AVAILABLE DATA –
○ ○ ○ ○

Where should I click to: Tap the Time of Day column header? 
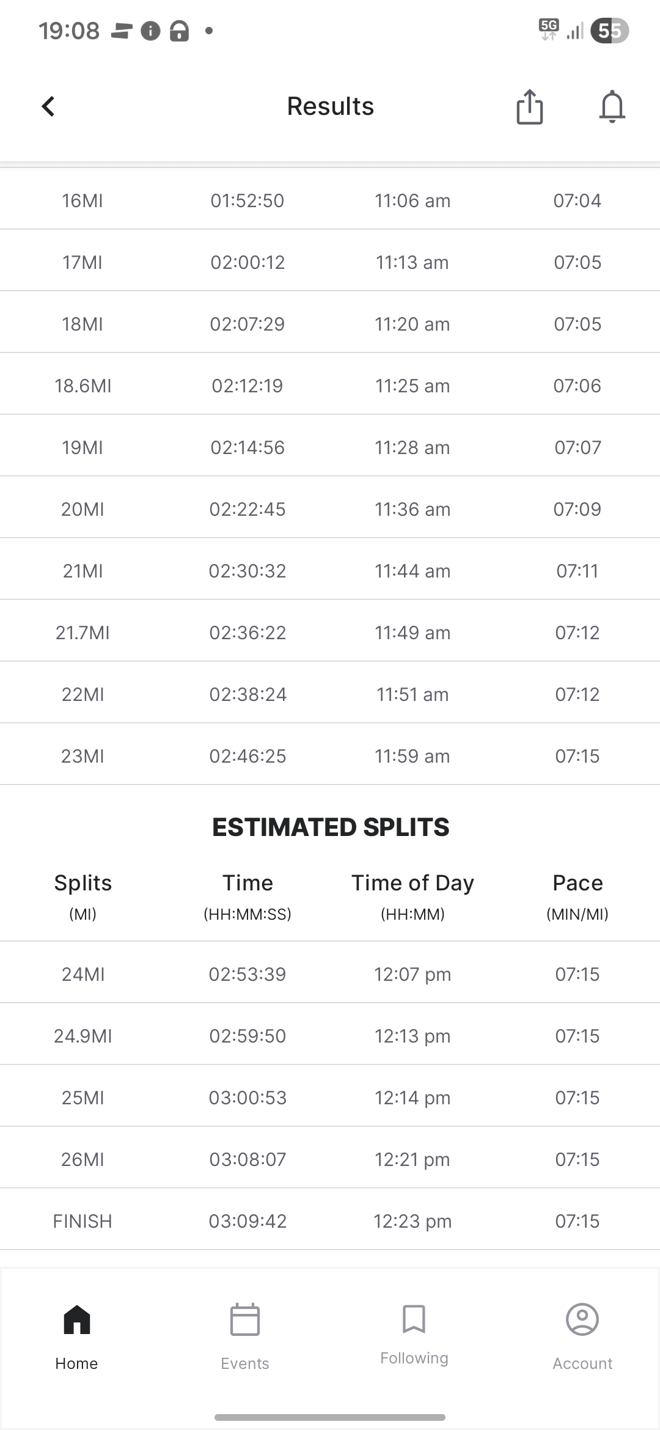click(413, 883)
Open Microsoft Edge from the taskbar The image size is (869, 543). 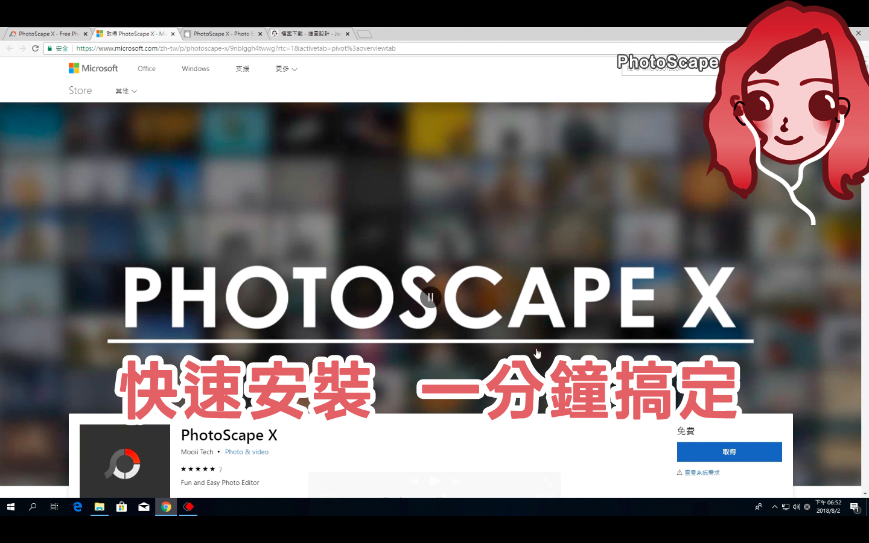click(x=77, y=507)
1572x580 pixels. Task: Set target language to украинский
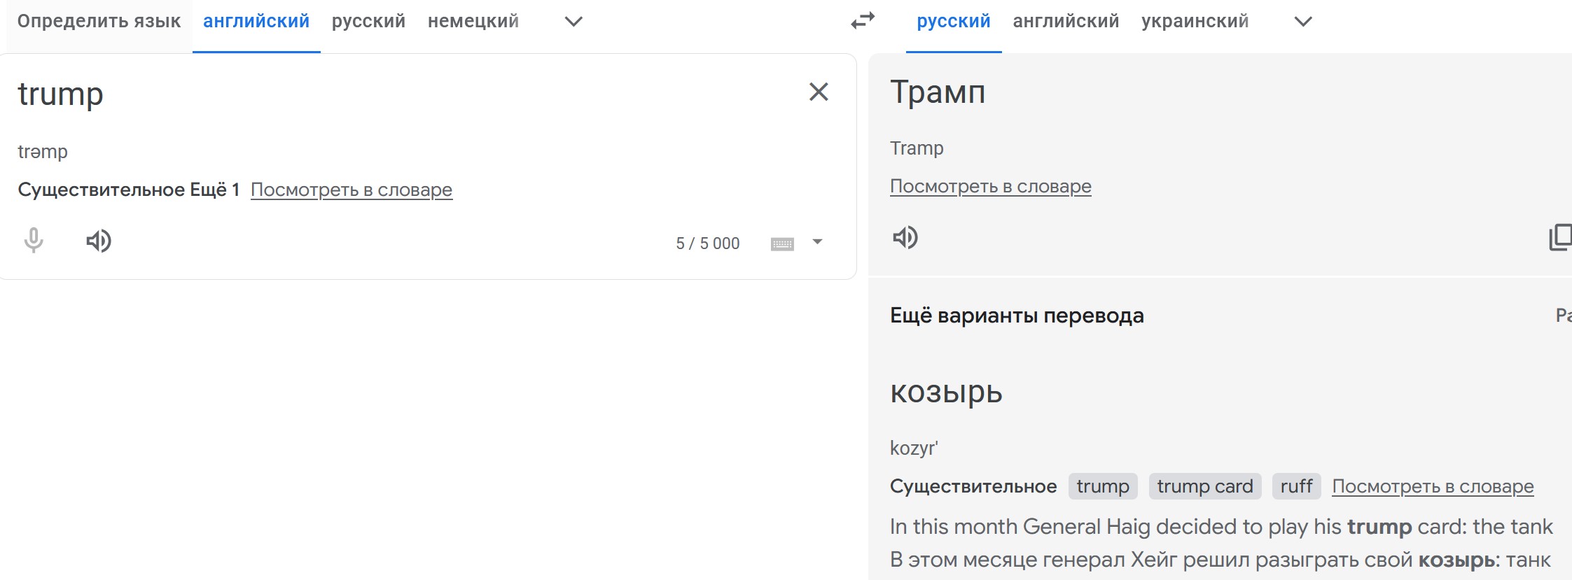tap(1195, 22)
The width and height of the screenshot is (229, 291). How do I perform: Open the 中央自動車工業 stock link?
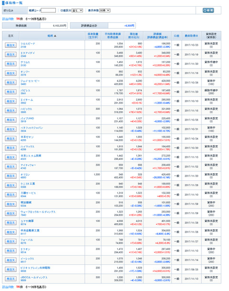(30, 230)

○ ○ ○ ○

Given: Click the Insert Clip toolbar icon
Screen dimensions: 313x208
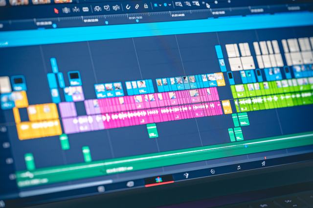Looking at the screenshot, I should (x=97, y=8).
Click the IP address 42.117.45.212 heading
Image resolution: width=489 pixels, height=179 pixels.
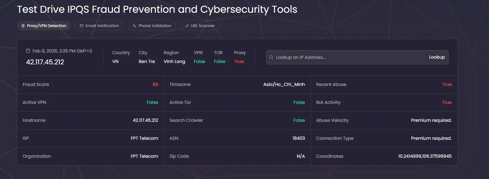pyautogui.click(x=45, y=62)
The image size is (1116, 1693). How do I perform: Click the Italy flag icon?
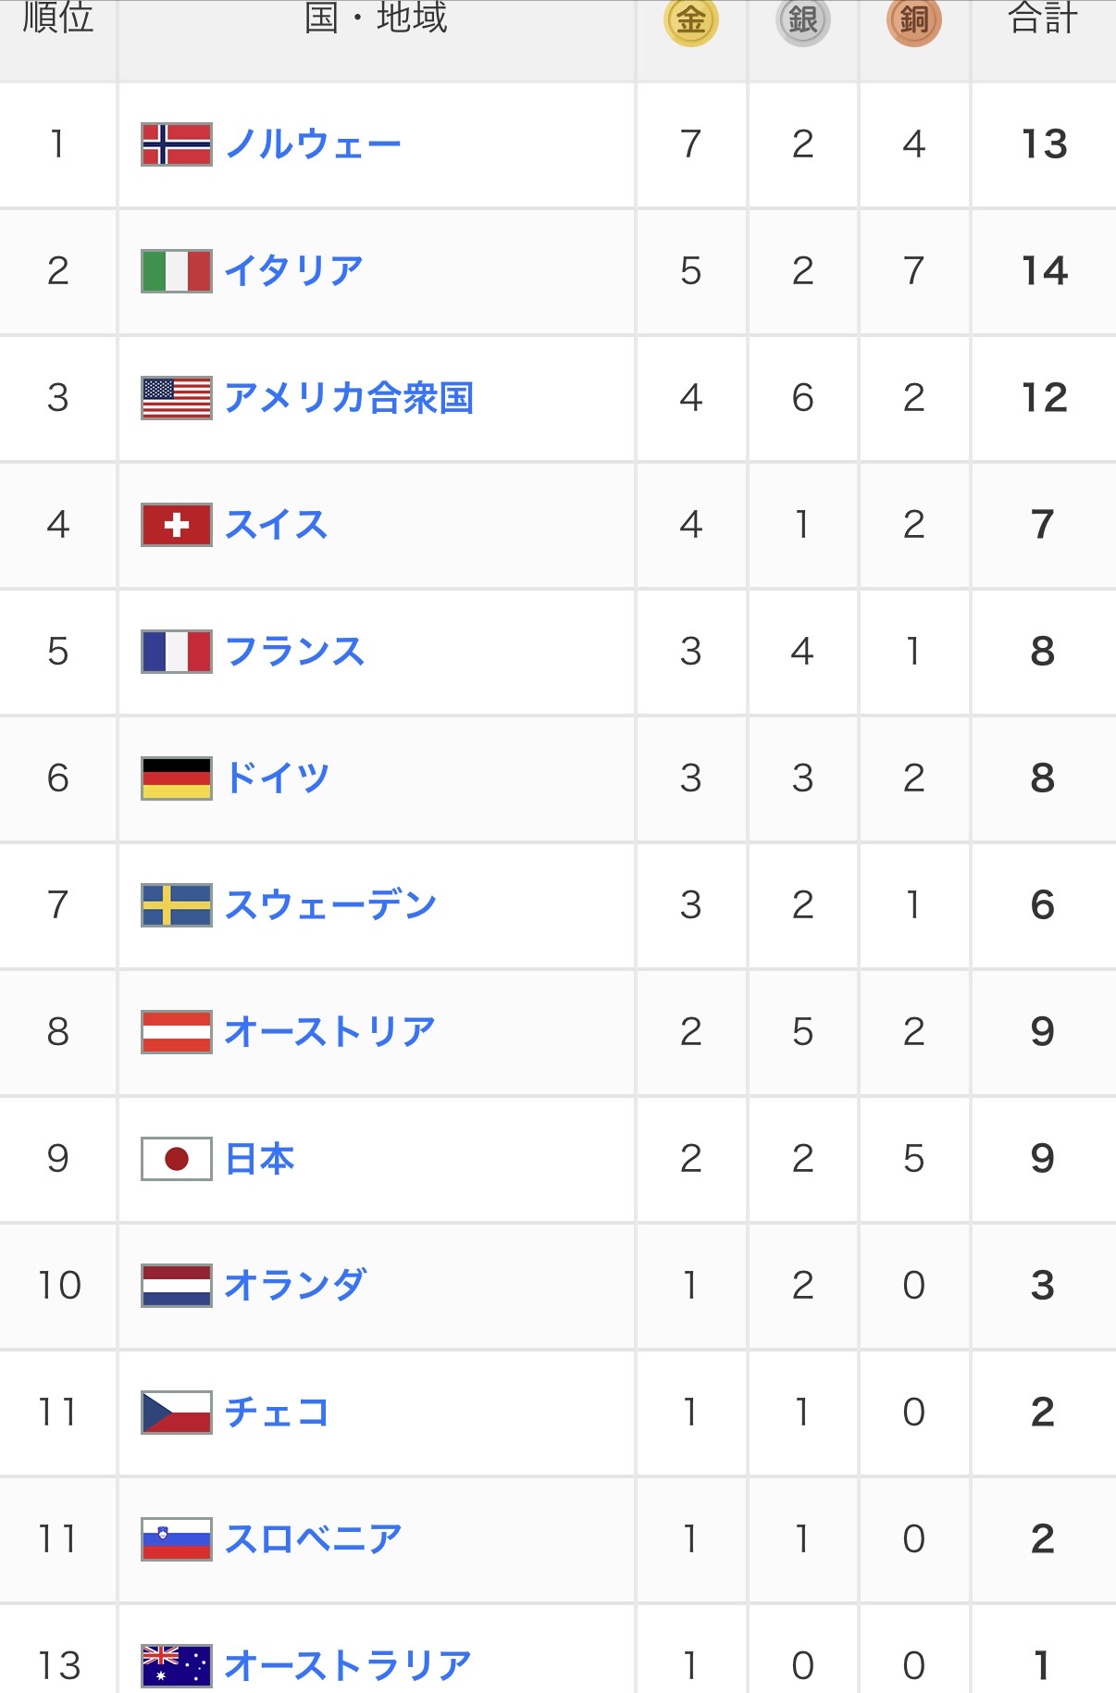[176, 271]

○ ○ ○ ○

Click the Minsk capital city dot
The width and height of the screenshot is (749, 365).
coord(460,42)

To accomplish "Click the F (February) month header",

○ ○ ○ ○

Could you restate word for word the lines above from the one containing "Click the Minsk capital city dot" through the one containing "the F (February)", both included, and nothing else?

WRITTEN RESPONSE –
Click the Minsk capital city dot
The width and height of the screenshot is (749, 365).
coord(460,42)

To accomplish "Click the F (February) month header",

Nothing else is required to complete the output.